On Wednesday this week, the Rs 5,900-crore Sony Pictures Networks India and the Rs 7,730-crore Zee Entertainment Enterprises announced that they have entered into an exclusive, non-binding agreement to merge through a share-swap deal. Punit Goenka, managing director and CEO, Zee Entertainment will lead it.
This merger will create India’s second-largest entertainment network by revenue and spawn an entity with 75 TV channels, two video streaming services (ZEE5 and Sony LIV), two film studios (Zee Studios and Sony Pictures Films India) and a digital content studio (Studio NXT). This deal will be the largest such transaction in the Indian media and entertainment space. The ZEE Board concluded that the “merger will be in the best interest of all the shareholders and stakeholders and it is in line with ZEEL’s strategy of achieving higher growth and profitability as a leading Media & Entertainment Company across South Asia.”

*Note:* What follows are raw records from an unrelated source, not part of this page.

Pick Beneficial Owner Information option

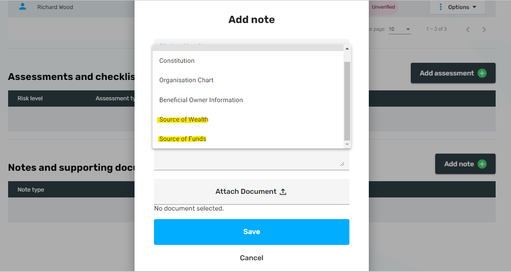[201, 100]
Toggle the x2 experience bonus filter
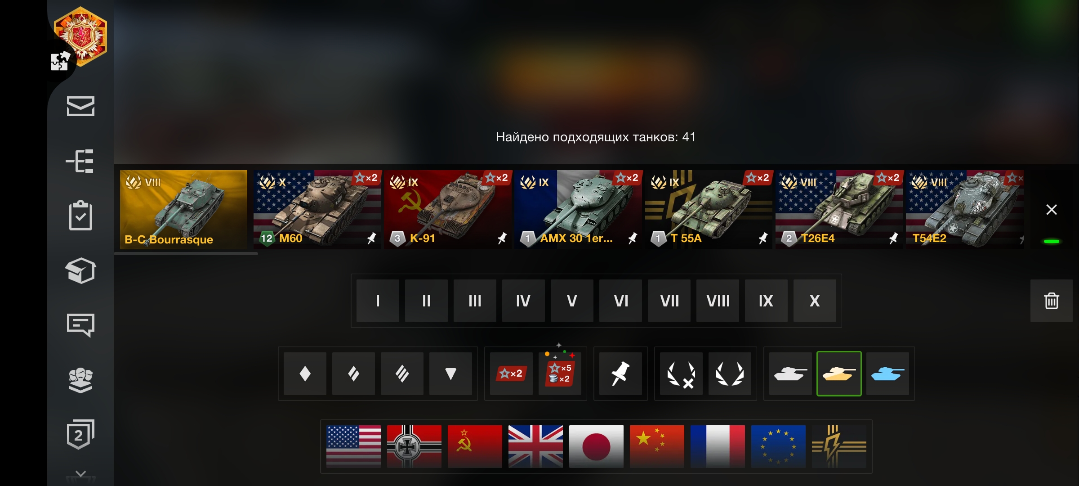The height and width of the screenshot is (486, 1079). coord(511,374)
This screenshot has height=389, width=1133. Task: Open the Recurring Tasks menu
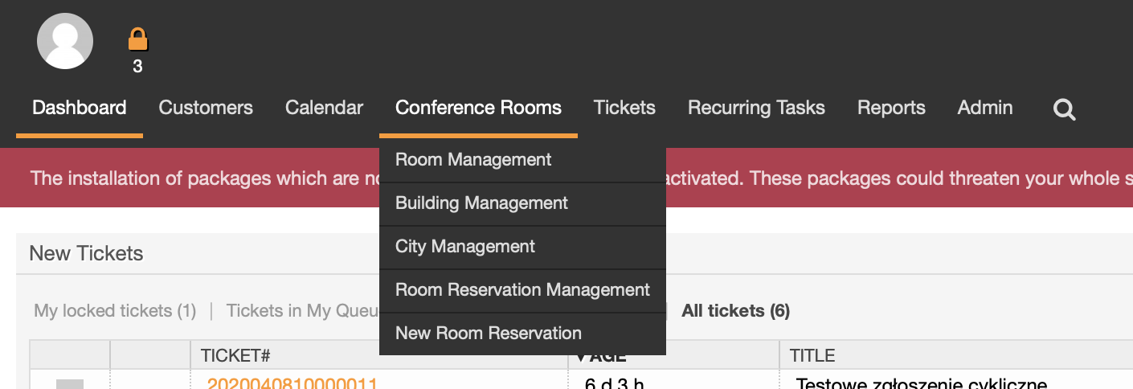tap(756, 108)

Zee has a hold over a fifth of TV viewership in India, a movie and OTT business. Zee has a strong presence across Hindi, Marathi, Tamil, Telugu and other Indian languages and also has a global footprint. But it lacks sports and kids programming that Sony has. Both of them have a strong film business and OTT platforms. SonyLiv had a breakthrough 2020 with Scam1992.
As per the deal the majority of the Board of Directors of the merged entity will be nominated by Sony Group.